### [AIM OF THE EXERCISE]
What do the lines say from the one containing "Electrochemistry - JEE" to the end of the records? Restate them word for word, and only those.

··· EXTRACTED INFORMATION ···

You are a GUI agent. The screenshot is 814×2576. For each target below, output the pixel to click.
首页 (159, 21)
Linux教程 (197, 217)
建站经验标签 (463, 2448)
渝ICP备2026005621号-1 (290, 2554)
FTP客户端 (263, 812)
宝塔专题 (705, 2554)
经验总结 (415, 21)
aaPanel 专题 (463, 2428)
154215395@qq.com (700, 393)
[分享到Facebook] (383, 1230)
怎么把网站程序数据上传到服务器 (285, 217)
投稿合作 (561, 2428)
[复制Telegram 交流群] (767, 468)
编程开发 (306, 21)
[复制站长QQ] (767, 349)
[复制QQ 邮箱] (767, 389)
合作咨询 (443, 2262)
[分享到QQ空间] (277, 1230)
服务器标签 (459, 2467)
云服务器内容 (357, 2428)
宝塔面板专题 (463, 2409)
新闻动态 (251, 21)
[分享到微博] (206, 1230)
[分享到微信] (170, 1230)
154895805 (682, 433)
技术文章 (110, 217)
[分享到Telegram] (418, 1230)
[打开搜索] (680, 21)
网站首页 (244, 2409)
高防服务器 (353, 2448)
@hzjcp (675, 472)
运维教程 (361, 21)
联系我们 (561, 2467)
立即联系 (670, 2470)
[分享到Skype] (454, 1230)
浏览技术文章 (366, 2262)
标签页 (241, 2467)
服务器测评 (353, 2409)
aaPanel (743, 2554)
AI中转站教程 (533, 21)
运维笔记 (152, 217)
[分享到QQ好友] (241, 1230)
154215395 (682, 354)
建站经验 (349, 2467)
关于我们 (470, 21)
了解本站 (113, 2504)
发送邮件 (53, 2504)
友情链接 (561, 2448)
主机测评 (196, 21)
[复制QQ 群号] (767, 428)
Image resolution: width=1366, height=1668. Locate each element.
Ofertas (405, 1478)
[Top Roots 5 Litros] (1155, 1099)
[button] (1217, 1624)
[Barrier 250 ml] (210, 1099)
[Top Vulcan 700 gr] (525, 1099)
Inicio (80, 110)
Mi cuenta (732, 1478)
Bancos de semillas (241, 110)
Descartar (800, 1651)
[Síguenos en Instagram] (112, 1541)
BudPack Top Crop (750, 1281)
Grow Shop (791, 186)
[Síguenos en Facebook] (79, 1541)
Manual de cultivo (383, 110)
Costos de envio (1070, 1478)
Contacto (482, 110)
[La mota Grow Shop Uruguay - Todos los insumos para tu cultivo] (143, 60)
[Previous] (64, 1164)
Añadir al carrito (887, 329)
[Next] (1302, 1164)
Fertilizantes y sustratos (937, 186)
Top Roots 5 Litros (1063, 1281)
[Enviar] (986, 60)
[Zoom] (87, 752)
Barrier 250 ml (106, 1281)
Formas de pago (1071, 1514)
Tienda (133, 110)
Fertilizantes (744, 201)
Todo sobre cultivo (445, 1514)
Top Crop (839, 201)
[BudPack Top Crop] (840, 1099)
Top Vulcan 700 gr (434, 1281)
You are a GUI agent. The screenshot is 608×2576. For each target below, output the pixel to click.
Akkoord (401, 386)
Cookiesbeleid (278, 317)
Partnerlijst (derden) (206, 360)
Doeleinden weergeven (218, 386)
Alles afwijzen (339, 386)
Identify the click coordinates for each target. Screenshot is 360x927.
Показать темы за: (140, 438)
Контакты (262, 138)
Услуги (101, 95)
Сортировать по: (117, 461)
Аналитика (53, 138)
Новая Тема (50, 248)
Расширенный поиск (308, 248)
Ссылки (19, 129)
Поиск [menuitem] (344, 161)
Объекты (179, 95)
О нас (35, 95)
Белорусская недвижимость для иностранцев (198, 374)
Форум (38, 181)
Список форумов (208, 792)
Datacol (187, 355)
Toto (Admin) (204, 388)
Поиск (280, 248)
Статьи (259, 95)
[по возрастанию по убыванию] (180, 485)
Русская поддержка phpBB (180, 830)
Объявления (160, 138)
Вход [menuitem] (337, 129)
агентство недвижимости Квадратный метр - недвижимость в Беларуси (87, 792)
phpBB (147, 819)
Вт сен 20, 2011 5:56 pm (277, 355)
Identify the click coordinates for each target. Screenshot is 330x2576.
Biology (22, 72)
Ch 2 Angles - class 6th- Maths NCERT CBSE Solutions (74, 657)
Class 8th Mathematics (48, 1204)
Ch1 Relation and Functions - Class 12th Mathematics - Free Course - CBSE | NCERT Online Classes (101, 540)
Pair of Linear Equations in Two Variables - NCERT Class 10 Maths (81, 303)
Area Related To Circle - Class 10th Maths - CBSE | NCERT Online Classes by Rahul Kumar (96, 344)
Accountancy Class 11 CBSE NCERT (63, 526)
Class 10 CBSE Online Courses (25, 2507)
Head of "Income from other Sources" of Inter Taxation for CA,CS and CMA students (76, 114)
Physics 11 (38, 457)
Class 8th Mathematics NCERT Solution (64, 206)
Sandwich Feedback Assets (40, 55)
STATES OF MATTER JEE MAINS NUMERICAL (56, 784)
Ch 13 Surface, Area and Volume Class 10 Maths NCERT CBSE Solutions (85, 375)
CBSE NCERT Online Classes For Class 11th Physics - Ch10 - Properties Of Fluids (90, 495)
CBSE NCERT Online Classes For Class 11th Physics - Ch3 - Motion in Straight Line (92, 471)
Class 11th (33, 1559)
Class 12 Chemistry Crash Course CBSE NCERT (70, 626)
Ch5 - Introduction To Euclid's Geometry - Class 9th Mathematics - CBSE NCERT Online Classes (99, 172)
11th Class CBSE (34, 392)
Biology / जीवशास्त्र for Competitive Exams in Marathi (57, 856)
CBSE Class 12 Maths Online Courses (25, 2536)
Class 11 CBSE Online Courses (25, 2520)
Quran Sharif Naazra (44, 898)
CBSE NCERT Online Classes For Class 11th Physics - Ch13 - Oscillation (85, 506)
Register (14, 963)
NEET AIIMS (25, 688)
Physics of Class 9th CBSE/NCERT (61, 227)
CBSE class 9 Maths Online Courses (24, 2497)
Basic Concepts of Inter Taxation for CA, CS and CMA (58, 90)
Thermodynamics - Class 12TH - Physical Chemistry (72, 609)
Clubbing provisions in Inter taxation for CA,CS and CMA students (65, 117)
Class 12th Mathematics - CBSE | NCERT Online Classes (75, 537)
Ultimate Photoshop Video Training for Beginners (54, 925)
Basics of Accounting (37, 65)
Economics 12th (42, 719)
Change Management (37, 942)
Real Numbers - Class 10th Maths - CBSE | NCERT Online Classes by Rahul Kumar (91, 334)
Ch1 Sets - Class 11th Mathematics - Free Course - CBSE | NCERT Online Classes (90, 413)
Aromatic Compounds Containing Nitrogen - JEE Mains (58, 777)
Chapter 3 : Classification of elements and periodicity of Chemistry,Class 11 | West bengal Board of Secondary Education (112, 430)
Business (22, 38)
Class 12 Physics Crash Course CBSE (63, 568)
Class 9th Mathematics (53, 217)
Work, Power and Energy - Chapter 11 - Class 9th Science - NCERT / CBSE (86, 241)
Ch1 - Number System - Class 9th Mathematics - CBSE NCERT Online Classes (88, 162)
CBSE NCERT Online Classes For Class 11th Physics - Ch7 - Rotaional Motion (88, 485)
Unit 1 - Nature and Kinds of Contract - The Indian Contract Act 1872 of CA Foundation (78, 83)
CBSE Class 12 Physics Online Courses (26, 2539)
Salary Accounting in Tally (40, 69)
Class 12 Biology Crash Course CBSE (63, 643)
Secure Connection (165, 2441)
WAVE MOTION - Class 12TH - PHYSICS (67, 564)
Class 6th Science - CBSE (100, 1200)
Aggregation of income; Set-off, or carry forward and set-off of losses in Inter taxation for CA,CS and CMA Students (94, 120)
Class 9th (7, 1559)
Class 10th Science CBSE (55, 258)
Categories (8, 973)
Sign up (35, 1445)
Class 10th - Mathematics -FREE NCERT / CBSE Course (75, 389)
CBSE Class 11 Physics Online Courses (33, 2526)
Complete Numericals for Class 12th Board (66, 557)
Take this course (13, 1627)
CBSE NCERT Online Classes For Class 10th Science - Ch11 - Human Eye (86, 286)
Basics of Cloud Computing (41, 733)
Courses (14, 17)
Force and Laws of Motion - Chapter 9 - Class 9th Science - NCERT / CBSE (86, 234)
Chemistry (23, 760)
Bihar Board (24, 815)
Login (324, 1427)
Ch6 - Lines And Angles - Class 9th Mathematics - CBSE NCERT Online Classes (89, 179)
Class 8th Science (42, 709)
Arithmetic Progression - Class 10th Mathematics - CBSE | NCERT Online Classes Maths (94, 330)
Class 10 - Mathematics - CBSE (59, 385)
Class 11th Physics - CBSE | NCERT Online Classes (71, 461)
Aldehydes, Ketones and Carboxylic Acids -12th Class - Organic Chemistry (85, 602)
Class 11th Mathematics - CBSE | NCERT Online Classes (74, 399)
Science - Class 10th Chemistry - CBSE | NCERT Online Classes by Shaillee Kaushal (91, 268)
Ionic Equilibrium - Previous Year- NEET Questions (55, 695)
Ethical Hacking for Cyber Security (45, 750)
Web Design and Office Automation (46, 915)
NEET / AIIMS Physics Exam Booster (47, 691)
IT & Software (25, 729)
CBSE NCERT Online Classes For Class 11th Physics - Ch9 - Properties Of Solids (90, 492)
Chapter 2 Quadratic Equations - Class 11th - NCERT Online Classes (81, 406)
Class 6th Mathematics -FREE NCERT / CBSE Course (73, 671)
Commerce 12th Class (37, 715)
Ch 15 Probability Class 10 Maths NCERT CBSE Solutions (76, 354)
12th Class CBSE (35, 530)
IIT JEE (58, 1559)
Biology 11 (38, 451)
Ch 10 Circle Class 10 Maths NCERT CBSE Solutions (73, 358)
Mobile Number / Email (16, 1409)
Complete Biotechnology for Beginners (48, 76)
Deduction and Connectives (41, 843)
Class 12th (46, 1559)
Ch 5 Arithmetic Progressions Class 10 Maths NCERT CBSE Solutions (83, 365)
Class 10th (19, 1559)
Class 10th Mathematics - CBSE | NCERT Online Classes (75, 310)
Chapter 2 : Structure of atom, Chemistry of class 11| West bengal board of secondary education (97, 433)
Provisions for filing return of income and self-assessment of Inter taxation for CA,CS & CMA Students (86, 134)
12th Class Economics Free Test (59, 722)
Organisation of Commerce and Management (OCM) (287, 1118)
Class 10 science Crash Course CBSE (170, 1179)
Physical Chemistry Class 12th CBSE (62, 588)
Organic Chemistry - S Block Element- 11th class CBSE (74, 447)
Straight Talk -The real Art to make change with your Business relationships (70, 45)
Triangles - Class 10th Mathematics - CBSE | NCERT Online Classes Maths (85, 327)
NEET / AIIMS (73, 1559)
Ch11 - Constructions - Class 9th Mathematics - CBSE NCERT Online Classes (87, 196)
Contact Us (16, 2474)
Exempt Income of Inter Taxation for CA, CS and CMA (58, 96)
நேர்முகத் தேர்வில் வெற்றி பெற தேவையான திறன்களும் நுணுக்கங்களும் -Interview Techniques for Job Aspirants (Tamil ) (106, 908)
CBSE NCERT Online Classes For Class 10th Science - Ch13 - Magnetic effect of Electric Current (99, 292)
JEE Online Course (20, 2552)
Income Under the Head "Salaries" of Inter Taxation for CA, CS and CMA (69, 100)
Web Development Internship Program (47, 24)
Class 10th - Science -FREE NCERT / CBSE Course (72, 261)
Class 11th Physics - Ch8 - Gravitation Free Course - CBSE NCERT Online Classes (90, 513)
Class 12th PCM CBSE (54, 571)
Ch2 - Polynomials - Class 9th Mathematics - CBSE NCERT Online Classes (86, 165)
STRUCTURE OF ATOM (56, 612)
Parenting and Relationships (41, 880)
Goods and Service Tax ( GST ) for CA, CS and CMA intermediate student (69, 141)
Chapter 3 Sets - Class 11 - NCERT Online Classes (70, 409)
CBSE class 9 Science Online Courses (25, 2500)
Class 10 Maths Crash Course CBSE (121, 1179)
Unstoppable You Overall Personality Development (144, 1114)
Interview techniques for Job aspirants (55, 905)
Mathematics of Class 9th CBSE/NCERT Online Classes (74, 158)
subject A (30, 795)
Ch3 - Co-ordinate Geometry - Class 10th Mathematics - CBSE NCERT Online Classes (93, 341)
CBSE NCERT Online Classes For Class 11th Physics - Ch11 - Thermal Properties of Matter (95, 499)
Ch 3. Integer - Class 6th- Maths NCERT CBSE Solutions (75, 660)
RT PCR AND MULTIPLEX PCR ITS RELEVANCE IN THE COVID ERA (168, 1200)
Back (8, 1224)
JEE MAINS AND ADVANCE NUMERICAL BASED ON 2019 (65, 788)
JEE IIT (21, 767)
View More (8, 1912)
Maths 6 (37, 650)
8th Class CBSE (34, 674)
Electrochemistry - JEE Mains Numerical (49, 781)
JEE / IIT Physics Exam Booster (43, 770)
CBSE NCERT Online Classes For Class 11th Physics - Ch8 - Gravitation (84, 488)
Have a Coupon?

···

### [EXERCISE ANSWER]
Electrochemistry - JEE Mains Numerical (49, 781)
JEE / IIT Physics Exam Booster (43, 770)
CBSE NCERT Online Classes For Class 11th Physics - Ch8 - Gravitation (84, 488)
Have a Coupon?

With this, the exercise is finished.